Seabrook Farms is an unincorporated community and census-designated place (CDP) located within Seabrook, which is in turn located in Upper Deerfield Township, in Cumberland County, New Jersey, United States. It is part of the Vineland-Millville- Bridgeton Primary Metropolitan Statistical Area for statistical purposes. At the 2010 census, Seabrook Farms's population was 1,484. Seabrook Farms is named after Charles F. Seabrook, a businessman who at one point ran the largest INTEGRATED truck farm in the world in this region.

Geography
According to the United States Census Bureau, Seabrook Farms had a total area of 2.177 square miles (5.640 km2), including 2.167 square miles (5.614 km2) of it is land and 0.010 square miles (0.026 km2) of water (0.47%) is water.

Demographics

Census 2010

Census 2000
At the 2000 census there were 1,719 people, 582 households, and 451 families residing in Seabrook Farms. The population density was 304.5/km2 (788.8/mi2). There were 607 housing units at an average density of 107.5/km2 (278.5/mi2).  The racial makeup of Seabrook Farms was 33.86% White, 54.22% African American, 0.76% Native American, 2.04% Asian, 0.06% Pacific Islander, 6.52% from other races, and 2.56% from two or more races. Hispanic or Latino of any race were 12.91% of the population.

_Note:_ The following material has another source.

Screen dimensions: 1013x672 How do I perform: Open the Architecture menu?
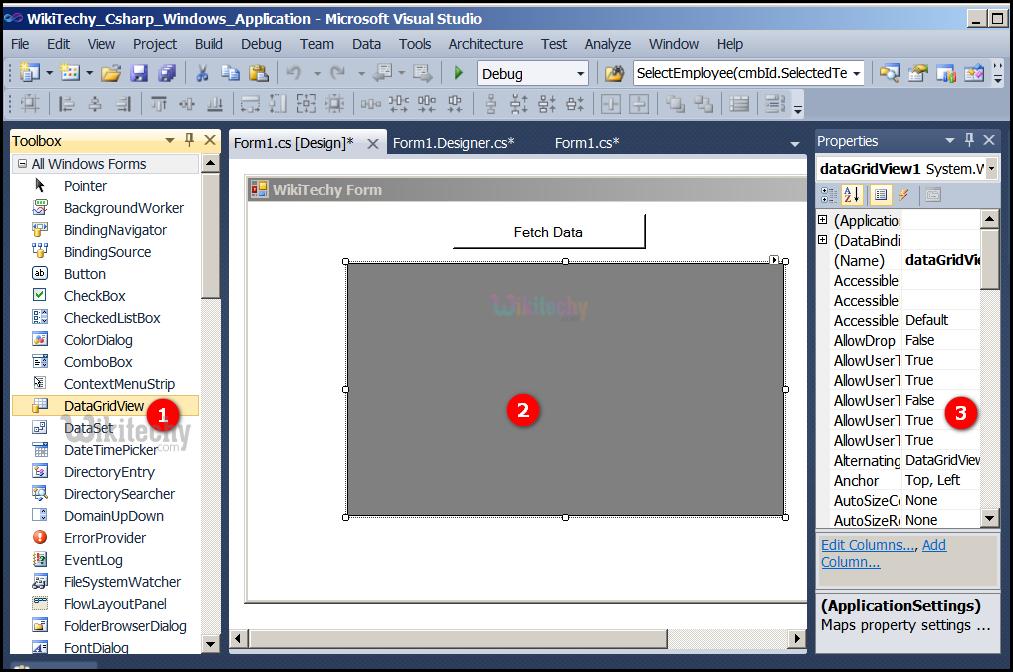click(485, 44)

Of the 582 households, 55.3% had children under the age of 18 living with them, 29.7% were married couples living together, 41.4% had a female householder with no husband present, and 22.5% were non-families. 19.8% of households were one person, and 8.4% were one person aged 65 or older. The average household size was 2.95 and the average family size was 3.33.

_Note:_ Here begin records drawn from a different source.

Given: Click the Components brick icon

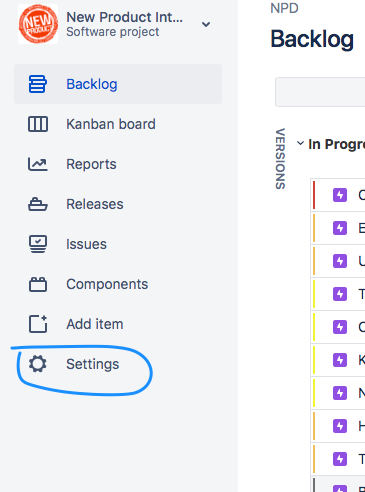Looking at the screenshot, I should tap(38, 284).
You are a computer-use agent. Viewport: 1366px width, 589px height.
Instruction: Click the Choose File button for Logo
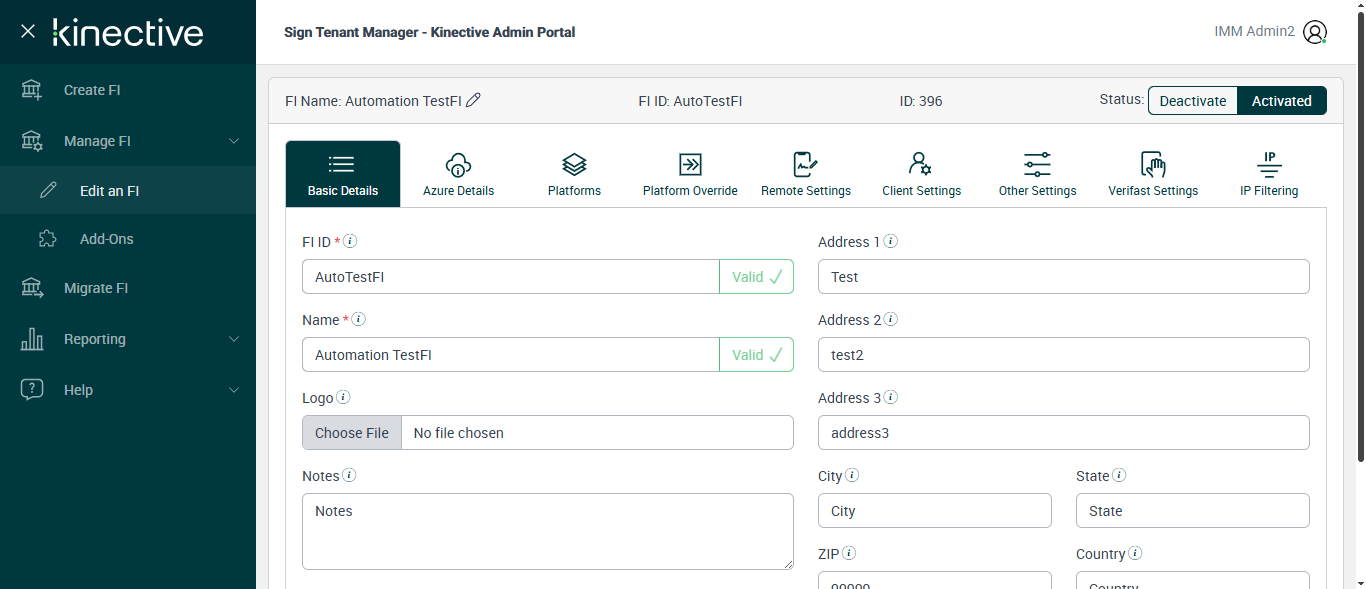(x=352, y=433)
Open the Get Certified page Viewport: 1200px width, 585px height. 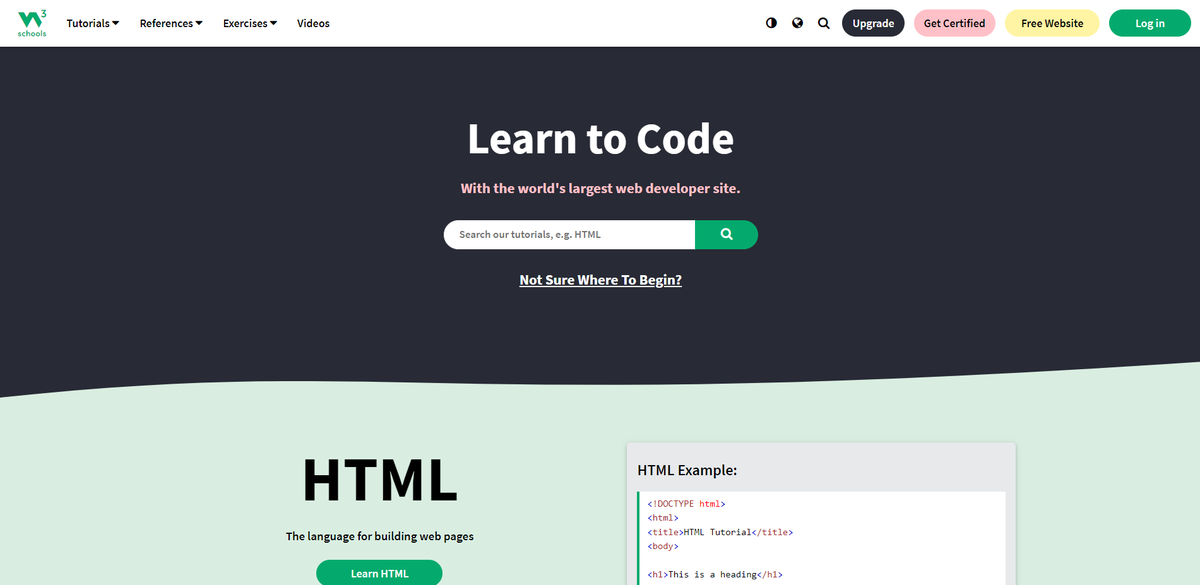[954, 22]
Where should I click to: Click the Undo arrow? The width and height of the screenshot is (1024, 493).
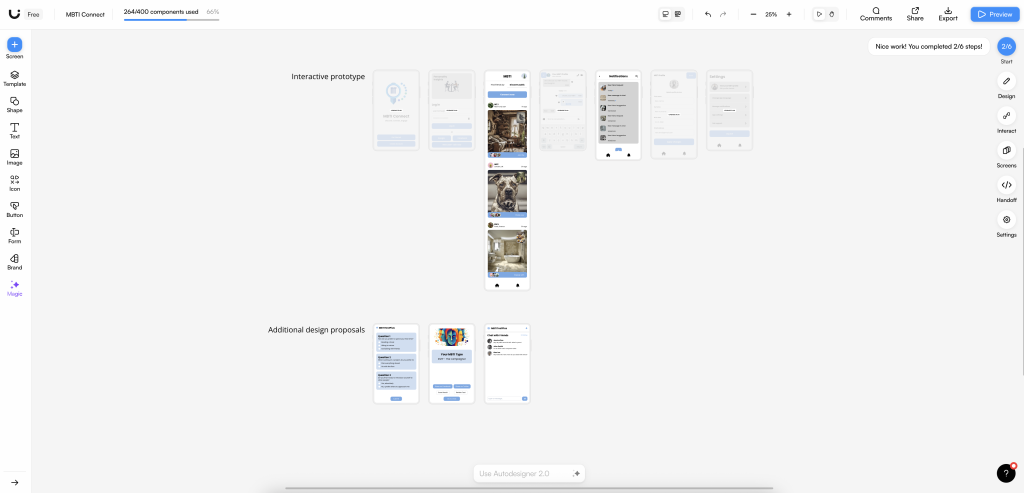point(708,14)

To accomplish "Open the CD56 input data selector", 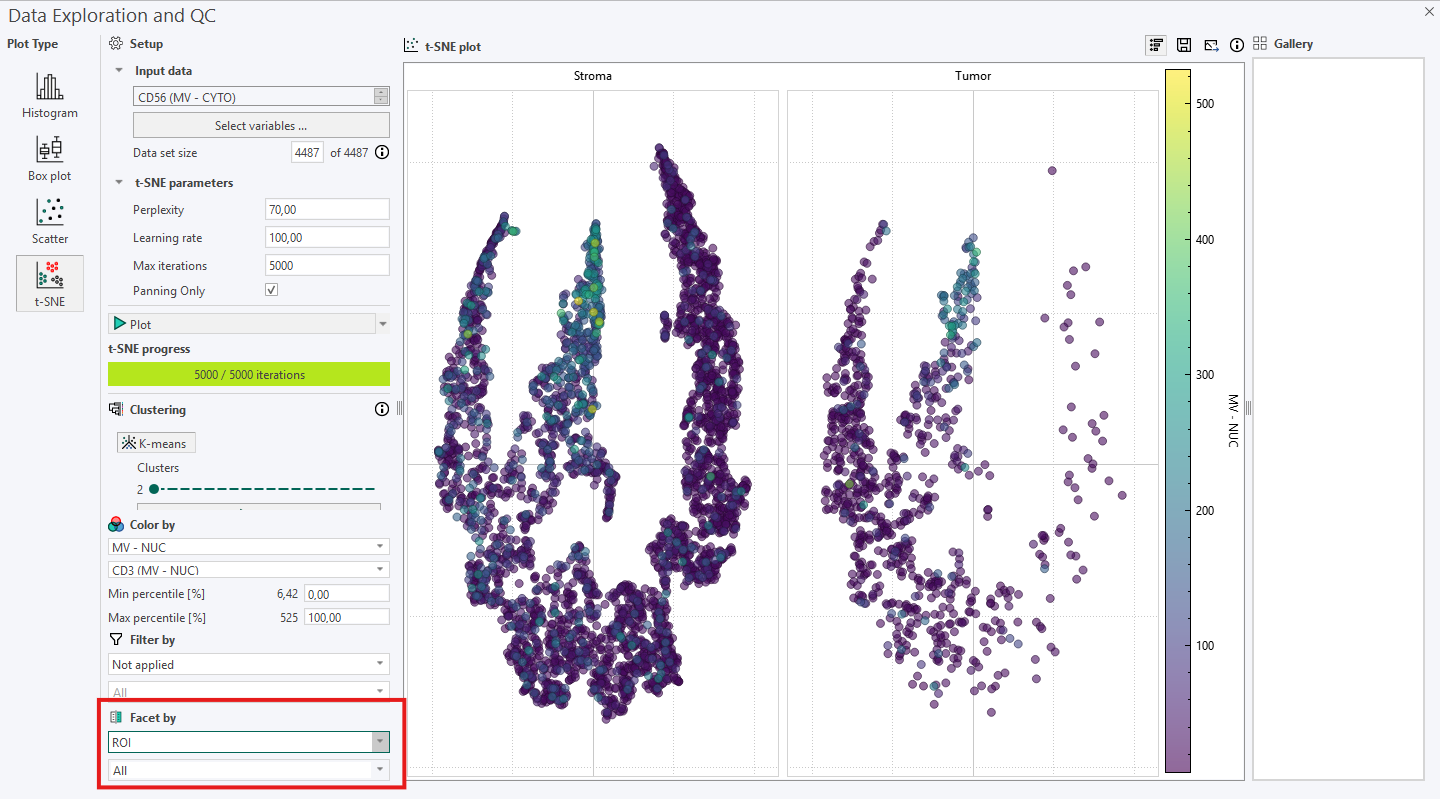I will [x=379, y=96].
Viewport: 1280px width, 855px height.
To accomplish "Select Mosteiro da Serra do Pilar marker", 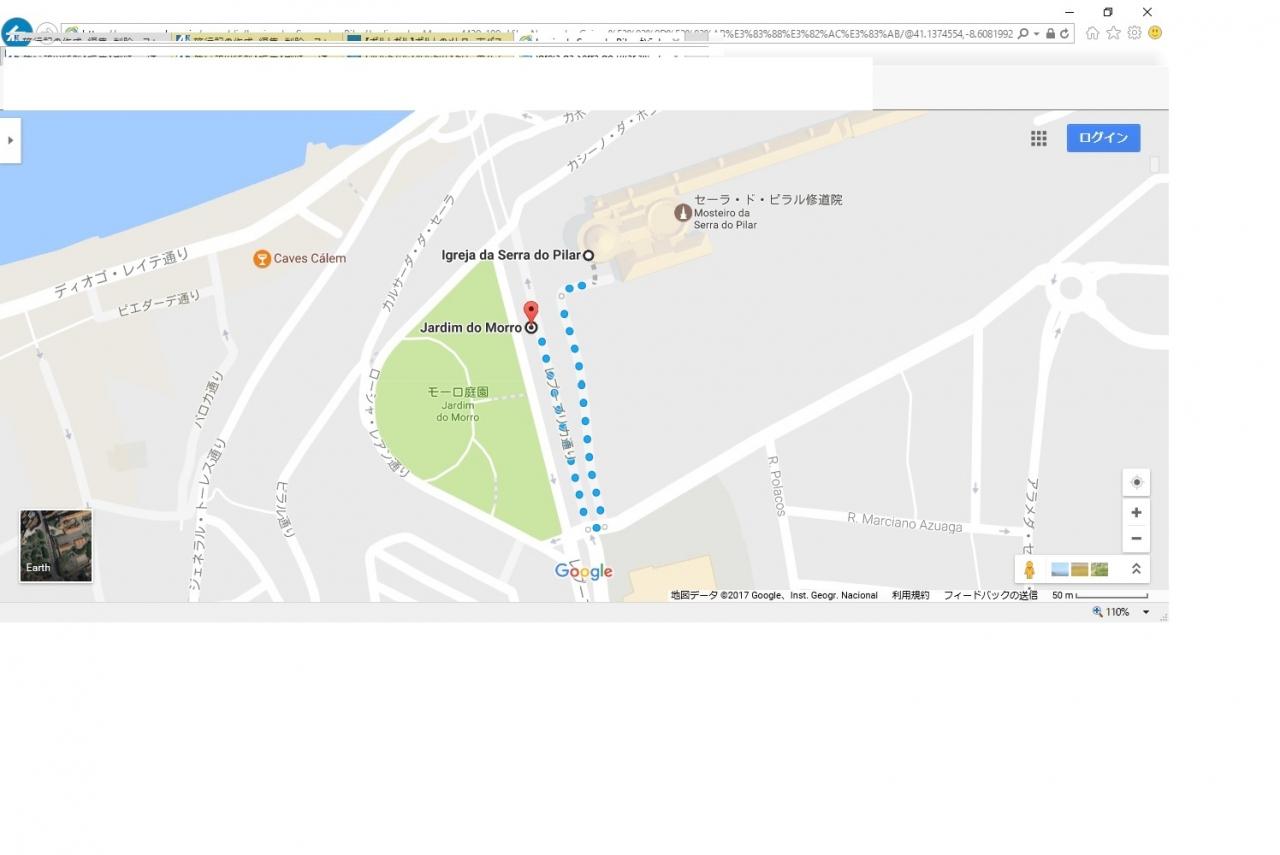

In Seabrook Farms the population was spread out, with 42.8% under the age of 18, 10.1% from 18 to 24, 26.2% from 25 to 44, 14.9% from 45 to 64, and 6.1% 65 or older. The median age was 23 years. For every 100 females, there were 85.2 males. For every 100 females age 18 and over, there were 67.5 males.

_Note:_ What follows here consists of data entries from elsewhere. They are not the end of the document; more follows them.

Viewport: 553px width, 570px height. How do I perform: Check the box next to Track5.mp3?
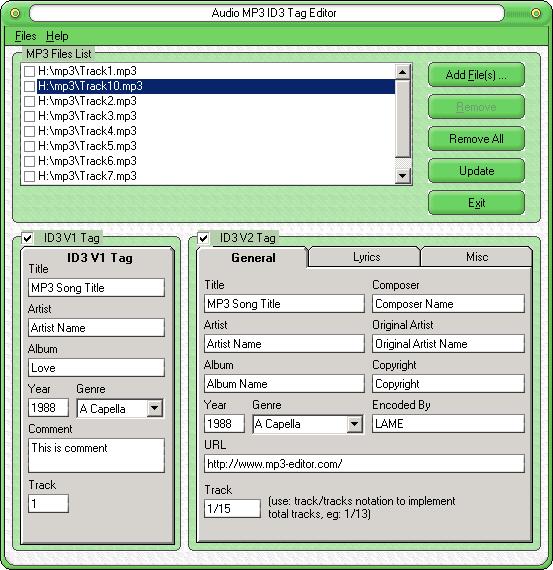click(29, 146)
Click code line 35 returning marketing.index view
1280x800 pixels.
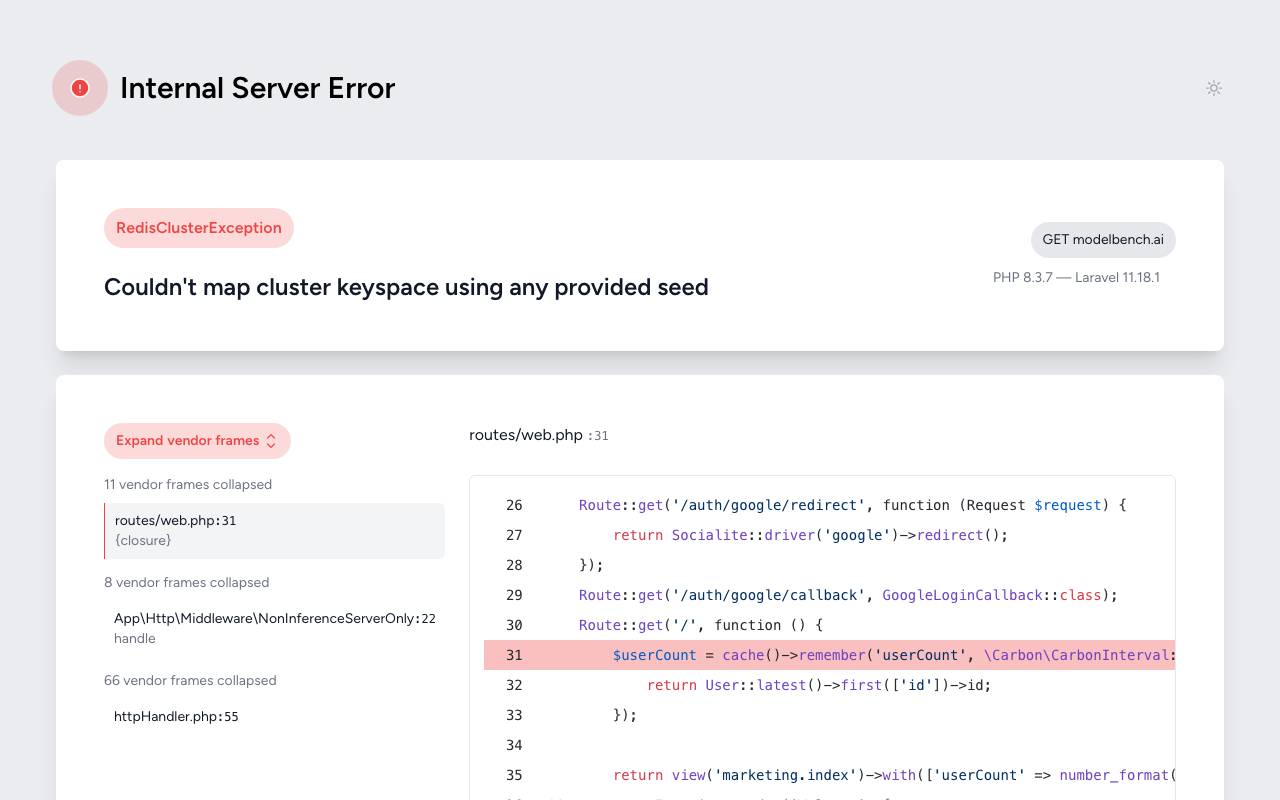(829, 775)
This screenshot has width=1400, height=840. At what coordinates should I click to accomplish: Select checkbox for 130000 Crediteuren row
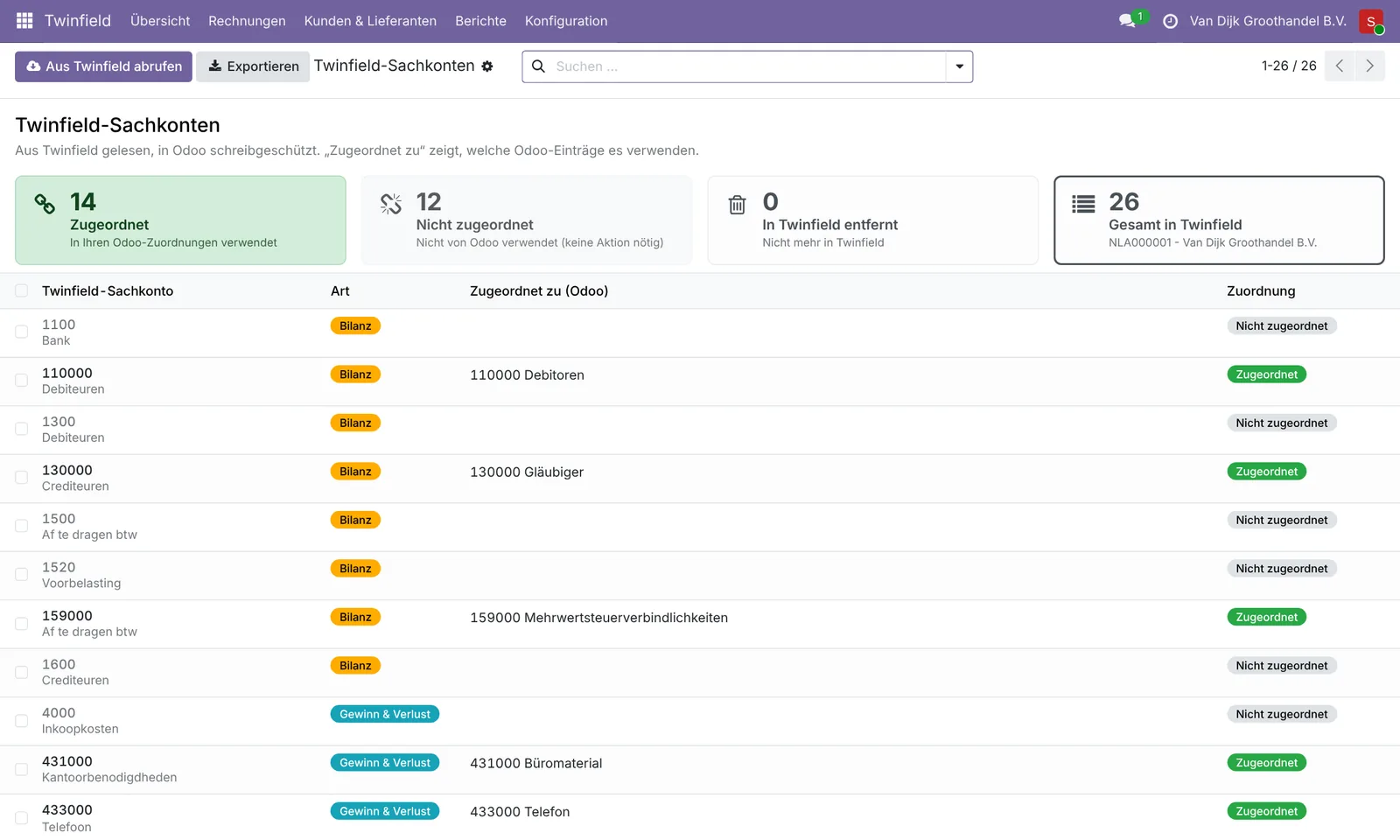click(22, 478)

The median household income was in Seabrook Farms was $16,558, and the median family income was $22,500. Males had a median income of $24,479 versus $24,643 for females. The per capita income for Seabrook Farms was $12,499. About 28.3% of families and 34.3% of the population were below the poverty line, including 42.2% of those under age 18 and 16.8% of those age 65 or over.